S&P 500, US Dollar, Gold, Emerging Market Outlook: What Happens After US Yield Curve Inverts?

August 15, 2019

London (Aug 15)  Yesterday, the US Treasury 2s10s curve inverted for the first time since 2007, further emphasising the downside risks that the global economy faces going forward. However, while the Dow Jones closed lower by over 900 points as the recession warnings grow louder, the brief inversion seen yesterday had been a long time coming with the move seen as more symbolic as opposed to significantly altering the economic outlook. Although, with the bond market continuing to show signs of distress, this will place greater focus on next week’s Jackson Hole Symposium, in which the topic is the “Challenges of Monetary Policy”.

Why Does the US Yield Curve Inversion Matter?

Yield Curve Inversion: Predictor of Recessions

As mentioned previously, while an inversion of the US yield curve has been a reliable indicator for warning of an economic recession, predicting the past 5 recessions and almost all US recessions in the past century. The actual inversion is unlikely to cause an immediate concern given that it usually takes 20 months before a recession hits the economy, while US equities peak within 18-months.

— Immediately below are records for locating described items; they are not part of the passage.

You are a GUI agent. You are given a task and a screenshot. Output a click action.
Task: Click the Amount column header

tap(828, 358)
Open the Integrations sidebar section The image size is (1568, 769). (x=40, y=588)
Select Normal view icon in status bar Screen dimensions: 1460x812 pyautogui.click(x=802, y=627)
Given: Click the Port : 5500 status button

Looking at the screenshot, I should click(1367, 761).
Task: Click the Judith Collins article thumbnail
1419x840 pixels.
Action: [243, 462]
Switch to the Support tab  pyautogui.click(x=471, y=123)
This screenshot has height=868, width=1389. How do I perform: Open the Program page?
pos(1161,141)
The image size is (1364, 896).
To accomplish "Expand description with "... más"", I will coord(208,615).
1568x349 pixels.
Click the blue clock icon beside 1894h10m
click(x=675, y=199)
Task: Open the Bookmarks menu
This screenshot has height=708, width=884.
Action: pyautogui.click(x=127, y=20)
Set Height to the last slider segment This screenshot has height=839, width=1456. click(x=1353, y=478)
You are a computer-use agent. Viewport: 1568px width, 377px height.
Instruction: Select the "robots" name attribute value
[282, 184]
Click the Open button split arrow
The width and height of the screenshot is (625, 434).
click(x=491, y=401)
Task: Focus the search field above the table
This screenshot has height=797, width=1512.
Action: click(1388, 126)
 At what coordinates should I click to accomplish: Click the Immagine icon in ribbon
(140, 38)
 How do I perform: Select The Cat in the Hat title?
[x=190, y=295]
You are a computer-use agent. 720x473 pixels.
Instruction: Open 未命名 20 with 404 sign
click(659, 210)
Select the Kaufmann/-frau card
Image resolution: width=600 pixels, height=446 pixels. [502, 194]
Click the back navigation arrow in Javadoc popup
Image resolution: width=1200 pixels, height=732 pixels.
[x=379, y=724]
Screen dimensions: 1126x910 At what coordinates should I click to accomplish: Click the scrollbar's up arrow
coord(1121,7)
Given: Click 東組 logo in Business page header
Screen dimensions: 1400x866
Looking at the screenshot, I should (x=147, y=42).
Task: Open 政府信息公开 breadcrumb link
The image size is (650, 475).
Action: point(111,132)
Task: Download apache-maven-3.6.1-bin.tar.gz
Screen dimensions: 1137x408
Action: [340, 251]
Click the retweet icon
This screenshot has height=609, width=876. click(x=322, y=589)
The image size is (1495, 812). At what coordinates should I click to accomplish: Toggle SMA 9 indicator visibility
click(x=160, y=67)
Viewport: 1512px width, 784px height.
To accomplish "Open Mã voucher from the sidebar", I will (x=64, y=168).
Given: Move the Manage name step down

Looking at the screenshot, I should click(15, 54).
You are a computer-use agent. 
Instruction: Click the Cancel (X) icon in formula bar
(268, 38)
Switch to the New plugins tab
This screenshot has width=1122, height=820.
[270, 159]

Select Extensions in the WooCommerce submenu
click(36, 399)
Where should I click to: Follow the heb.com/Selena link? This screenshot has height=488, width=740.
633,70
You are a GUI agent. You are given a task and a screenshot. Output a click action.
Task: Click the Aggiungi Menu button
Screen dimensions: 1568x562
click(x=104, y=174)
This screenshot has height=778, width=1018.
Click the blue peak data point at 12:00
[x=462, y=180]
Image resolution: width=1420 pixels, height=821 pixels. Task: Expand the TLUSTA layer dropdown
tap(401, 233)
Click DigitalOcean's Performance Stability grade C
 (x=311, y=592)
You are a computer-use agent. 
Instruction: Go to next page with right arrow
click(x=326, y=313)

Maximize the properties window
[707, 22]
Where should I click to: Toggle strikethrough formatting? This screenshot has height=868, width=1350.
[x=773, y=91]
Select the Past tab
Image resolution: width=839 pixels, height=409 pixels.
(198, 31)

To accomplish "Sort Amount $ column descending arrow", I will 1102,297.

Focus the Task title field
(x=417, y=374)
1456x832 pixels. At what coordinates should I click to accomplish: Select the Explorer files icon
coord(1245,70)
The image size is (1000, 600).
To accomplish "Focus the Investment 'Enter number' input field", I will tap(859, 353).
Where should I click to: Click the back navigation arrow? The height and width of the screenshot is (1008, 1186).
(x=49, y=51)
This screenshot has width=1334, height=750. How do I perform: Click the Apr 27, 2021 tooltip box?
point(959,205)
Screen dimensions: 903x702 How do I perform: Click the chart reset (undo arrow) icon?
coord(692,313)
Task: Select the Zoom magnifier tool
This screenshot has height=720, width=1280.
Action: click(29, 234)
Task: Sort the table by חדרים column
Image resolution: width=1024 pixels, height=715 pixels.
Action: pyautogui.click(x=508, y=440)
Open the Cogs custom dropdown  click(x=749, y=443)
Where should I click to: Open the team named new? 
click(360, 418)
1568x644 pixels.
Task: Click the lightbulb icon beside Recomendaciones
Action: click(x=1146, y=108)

S&P 500, US Dollar, Gold, Emerging Market Outlook: What Happens After US Yield Curve Inverts?

Source: DailyFX

What Next for the S&P 500, US Dollar, Gold and Emerging Markets?

When comparing the performance of the S&P 500 in the following 6-months after the past five US 2s10s curve inversion, the index has typically risen, averaging gains of nearly 5%. As a reminder, while the US curve inversion typically signals a looming recession, the timing has been relatively hard to predict thus allowing for the S&P 500 to continue rising.

The US Dollar has tended to gain after an inverted yield curve with the DXY rising as much as 3.5% on average, while gold prices have tended to weaken around 2%. Elsewhere, much like the S&P 500, emerging markets also have found support with the MSCI Emerging Market index rising over 5% on average, based on the last three 2s10s curve inversions.